▶ _Data under study_
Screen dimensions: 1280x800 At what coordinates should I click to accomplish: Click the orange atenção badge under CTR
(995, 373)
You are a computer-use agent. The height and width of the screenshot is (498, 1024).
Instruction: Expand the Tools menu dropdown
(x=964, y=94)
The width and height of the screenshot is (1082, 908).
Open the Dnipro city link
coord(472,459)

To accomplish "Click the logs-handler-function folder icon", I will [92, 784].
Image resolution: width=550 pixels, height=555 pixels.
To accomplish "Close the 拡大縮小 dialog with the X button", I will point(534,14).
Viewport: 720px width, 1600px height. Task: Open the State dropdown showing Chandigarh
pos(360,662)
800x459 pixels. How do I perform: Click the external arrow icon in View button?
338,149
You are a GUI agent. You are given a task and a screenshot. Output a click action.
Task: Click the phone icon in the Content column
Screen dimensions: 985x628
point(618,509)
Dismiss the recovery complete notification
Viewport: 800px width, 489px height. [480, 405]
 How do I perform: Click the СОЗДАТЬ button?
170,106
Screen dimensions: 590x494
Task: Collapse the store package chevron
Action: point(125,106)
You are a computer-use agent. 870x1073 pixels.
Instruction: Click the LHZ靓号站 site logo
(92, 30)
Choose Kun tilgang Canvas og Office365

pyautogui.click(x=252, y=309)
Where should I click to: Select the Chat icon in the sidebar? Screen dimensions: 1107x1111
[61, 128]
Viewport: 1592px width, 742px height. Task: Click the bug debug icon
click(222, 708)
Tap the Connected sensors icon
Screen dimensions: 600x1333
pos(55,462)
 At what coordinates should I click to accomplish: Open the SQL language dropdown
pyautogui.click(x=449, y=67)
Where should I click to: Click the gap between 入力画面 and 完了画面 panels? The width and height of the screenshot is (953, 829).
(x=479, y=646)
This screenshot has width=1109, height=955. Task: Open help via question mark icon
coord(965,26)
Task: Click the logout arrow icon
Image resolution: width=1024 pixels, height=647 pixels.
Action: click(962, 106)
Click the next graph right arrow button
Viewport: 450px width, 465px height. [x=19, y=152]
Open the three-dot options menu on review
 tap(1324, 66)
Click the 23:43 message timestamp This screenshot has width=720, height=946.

▶ _How to complete this task_
Exact retyping is needed for the line with "Tap the Connected sensors icon" and for each line after it through the end of the listing above; no other lines belong.

▶ _Exercise answer_
Tap the Connected sensors icon
Screen dimensions: 600x1333
pos(55,462)
 At what coordinates should I click to accomplish: Open the SQL language dropdown
pyautogui.click(x=449, y=67)
Where should I click to: Click the gap between 入力画面 and 完了画面 panels? The width and height of the screenshot is (953, 829).
(x=479, y=646)
This screenshot has width=1109, height=955. Task: Open help via question mark icon
coord(965,26)
Task: Click the logout arrow icon
Image resolution: width=1024 pixels, height=647 pixels.
Action: click(962, 106)
Click the next graph right arrow button
Viewport: 450px width, 465px height. [x=19, y=152]
Open the three-dot options menu on review
 tap(1324, 66)
Click the 23:43 message timestamp This screenshot has width=720, height=946.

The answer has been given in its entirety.